My throat tightened. “That’s… wonderful,” I forced myself to say. I was surprised at my response. Maybe it was the fact that he had met my dead great-grandmother’s ghost that freaked me out so much. Maybe he was delusional. I wasn’t sure which scenario I preferred.
“He changed her,” Asheroth went on. Something dark and cold had crept into his voice. “He changed her form, but I knew her anyway.” When he lifted his head, his face was almost a mirror of the one his frozen form had worn―agony ravaged his features. “He made her into a Grey Lady,” he wailed. Then his voice rose to a powerful shout. “And I will kill him for it!”
“Oh my god,” I whispered, and this time, when I hung on to Jack, it was for help standing. My great-grandmother, the first Caspia, stuck in the Dark Realms as one of Belial’s personal servants? I remembered the Grey Lady who had seemed so helpful, the one who had hidden my daggers and jacket. The one who felt like spring rain, and sent me memories of a blonde child playing in the fields. “That was her.” I clung to Jack. “He has her trapped.”
“I will kill him,” Asheroth repeated, conversationally now. “And then I will take over his kingdom. I will reign over the Dark Realms until I have found a way to make her whole again!”
Nothing he said seemed rational. I couldn’t take in his words, couldn’t make them sensible. I noticed how battered his body was. Had they tortured him out of what little sanity he had left?
“Just come back with us,” I pleaded. “We’re being attacked on both sides, and we need your help. Once Belial has been defeated,” I swallowed hard. I couldn’t believe I was playing along with his insane ravings. “Then you can come back. If that’s what you want.”

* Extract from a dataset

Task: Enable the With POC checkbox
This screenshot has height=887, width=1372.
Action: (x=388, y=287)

He said nothing as black abysses unfurled on his back. His eyes were stark white like bolts of pure electricity, or lightning before it hit the ground. A dark portal shimmered behind him. All he would have to do was step through, and be lost to us.
I held out my hand to him, an echo of the gesture he’d made to me over Katerina’s grave. A gesture I’d rejected. “Please,” I whispered. “We need you.”

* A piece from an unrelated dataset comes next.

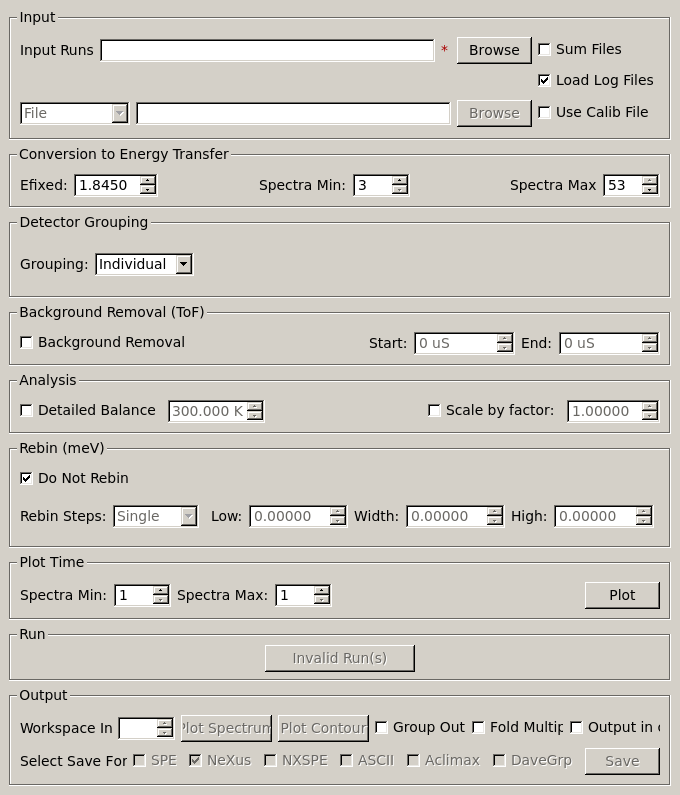Click the Plot Contour button

click(x=323, y=728)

“She needs me more,” he said, and stepped backward into the opening. “I
will
come to you,” he promised, the portal closing around him. “But I have other matters to attend to first.”
I almost choked on my disappointment. Having Asheroth back would have been a major coup. And a part of me missed him, missed him terribly. I hadn’t realized how much I had come to depend on him―for protection, for power, for all kinds of things. And now he was gone.
But he had found a new reason to live, I reminded myself. My great-great grandmother. Katerina. The first Caspia. I wasn’t sure how I felt about that.
Jack sketched another shimmering arch in the air, and I took a deep breath before stepping through.